Writing: The Learning Process

Too many writers talk and act as if writing were slow torture. As New York sports writer Red Smith once observed, “Writing is easy. All you do is sit down at a typewriter and open a vein.” If you want to write, here’s a secret: the writer’s struggle is overrated, a con game, a cognitive distortion, a self-fulfilling prophecy, the best excuse for not writing.
From Writing Tools: 50 Essential Strategies for Every Writer

You’re never done growing as a writer. I realized this when I saw the differences reading my novels, Dissonance and Serenade. Only a year after Dissonance’s release—a year of obsessive practice and reading—my skill had improved.

Serenade surprised me. I often found myself staring at a sentence and thinking, “Did I write that?” Time and practice will help you grow, and you will find it worth the effort.

Dissonance and Serenade each have different qualities that make them special. I love Dissonance because:

  • It was the first book I finished. I’d written stories in the past, but something about them didn’t feel complete, even as first drafts.
  • When I released Dissonance, I was doing more than putting a story out for an audience. I was proving I could overcome my own insecurity by giving my work a chance. It was the first time I walked past fear, following a dream.
  • It has heavy backstory. I have three bound copies of previous drafts; each could stand on its own, trailing off into a different adventure. Same story, different breath…same dream, different night.

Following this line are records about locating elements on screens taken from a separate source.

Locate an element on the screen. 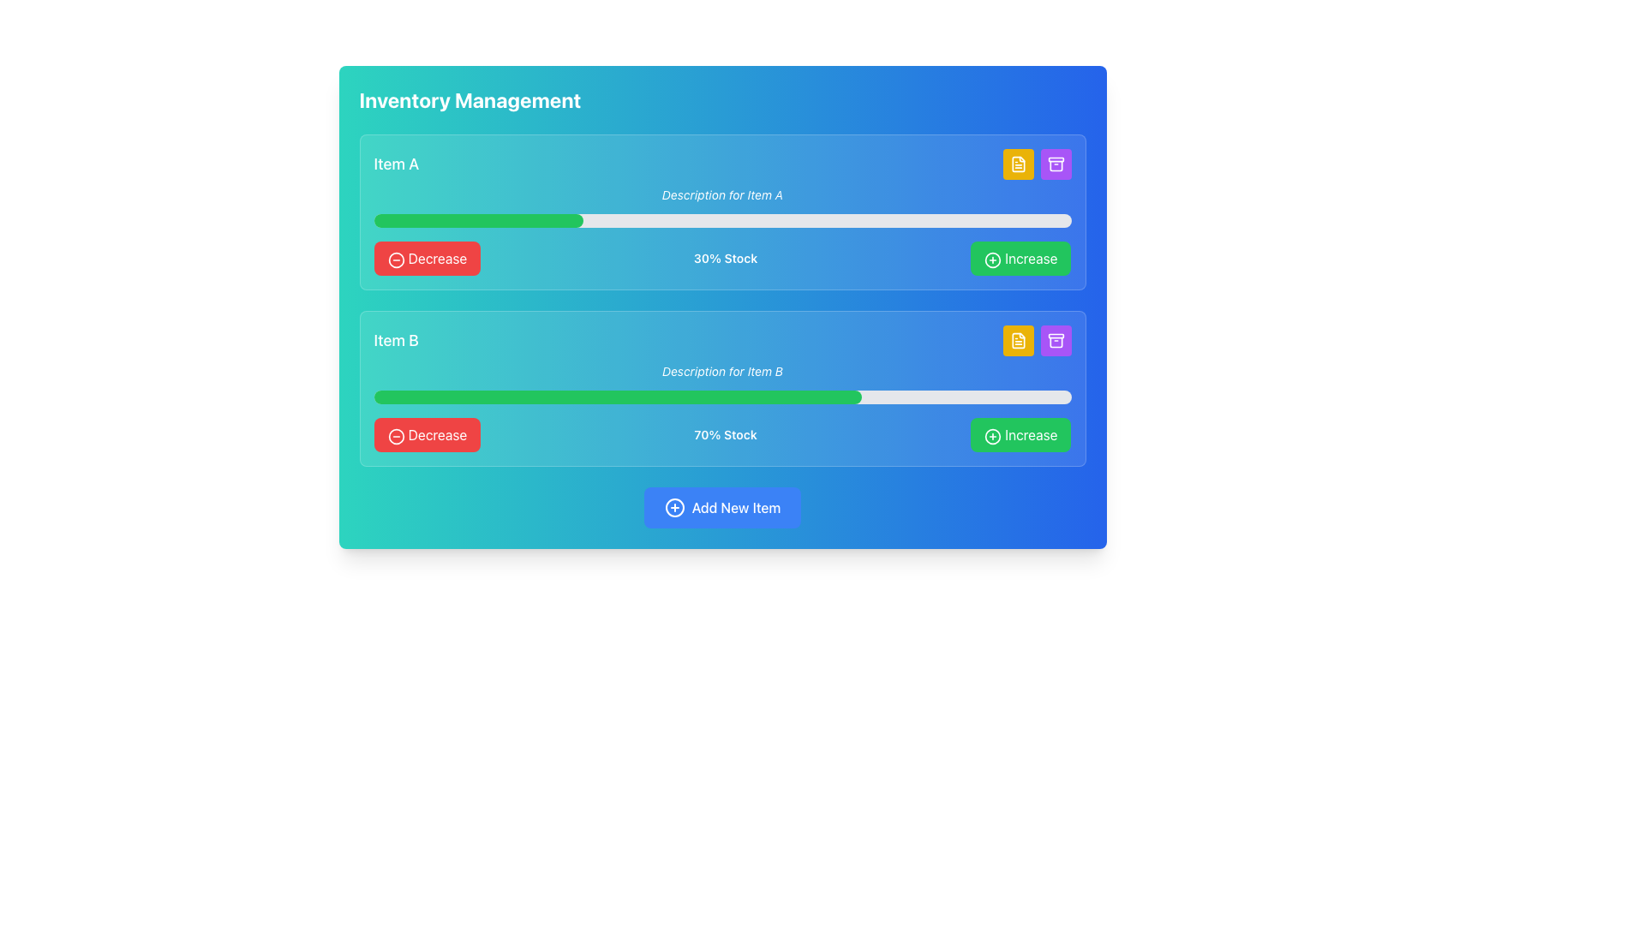  the stock level is located at coordinates (451, 220).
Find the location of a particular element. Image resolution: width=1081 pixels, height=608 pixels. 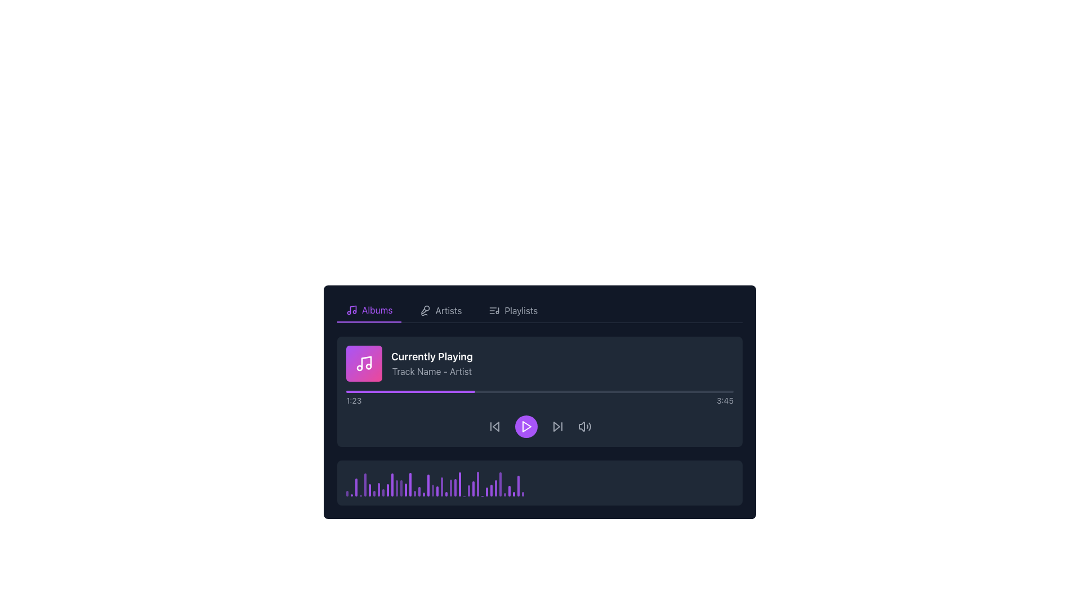

the ninth audio frequency level bar in the waveform visualizer, located near the center-right of the audio player section is located at coordinates (383, 492).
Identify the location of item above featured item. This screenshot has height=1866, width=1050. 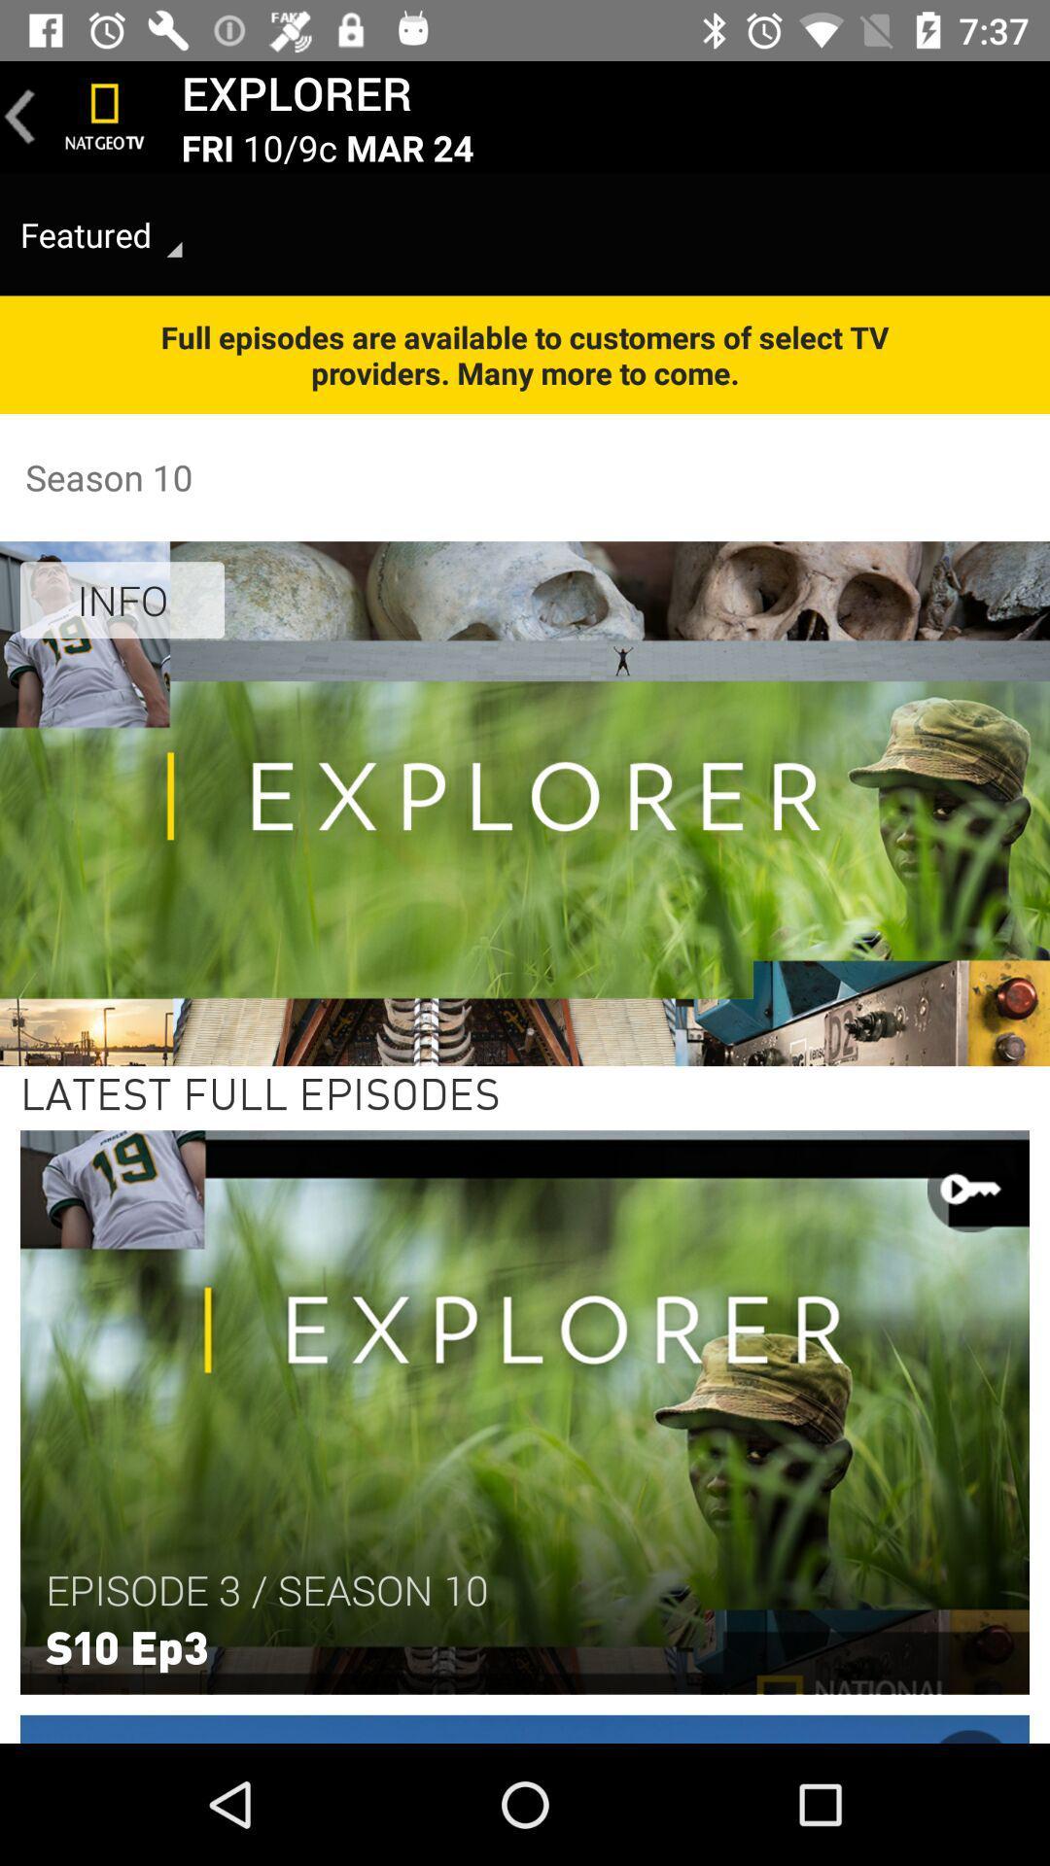
(19, 116).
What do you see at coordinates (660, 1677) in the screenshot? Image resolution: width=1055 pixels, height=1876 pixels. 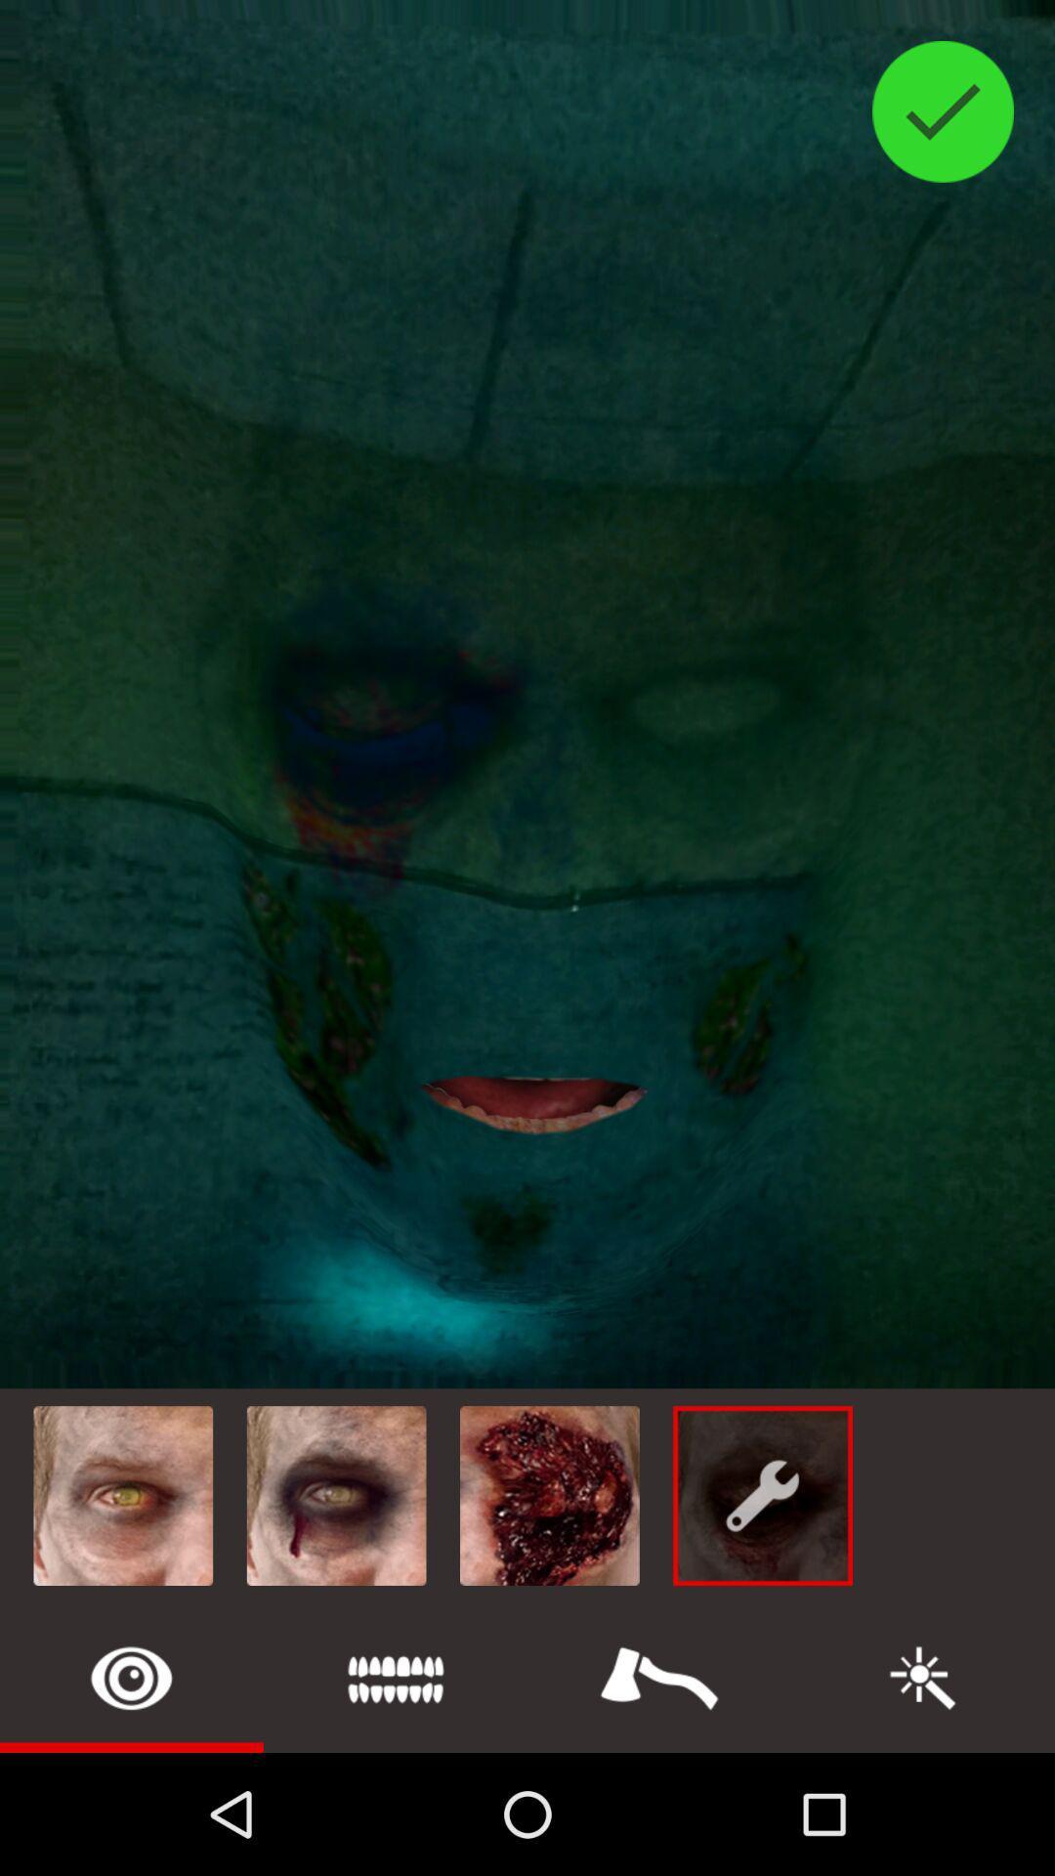 I see `use hatchet` at bounding box center [660, 1677].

I am proud of Serenade because:

  • When I wrote it, I was able to plan where each scene would go, meaning I had a clearer path. Unlike with Dissonance, there won’t be three bound versions of Serenade; I’d found a manner of plotting that worked for me. Instead of same dream, different night, this book is one vivid dream.
  • Reading Serenade showed me that my hobby was so much more than a hobby. For a long time, writing has been something I did because I enjoyed it, but my work was read only by my closest friends. Serenade opened my eyes to the fact that, with time and hard work, my audience will grow.
  • This second completed work on my shelf is a reminder that, just like Allie has a long story waiting to be told, my own journey has just begun.

I’m excited that there’s room for improvement in my writing. I’m eager to learn what my weaknesses are, then work until I surprise myself with more growth. This homework is exciting, rewarding, and fun.

So where do I start? With the basics, of course.

writingtools

I found the book Writing Tools: 50 Essential Strategies for Every Writer at a yard sale, and it’s been sitting on my shelf for well over a year. Today I decided to page through it; to my delight, I found there are exercises.

I will never be finished learning to write, so may as well enjoy the lessons. If Dissonance and Serenade were the first two “chapters” of my journey, I’m gearing up to embark on the third.

What books do you believe are most helpful when it comes to improving as a writer? Do you delight in constructive criticism, or does it sound overwhelming? (If so, don’t worry–you have reason to be overwhelmed!)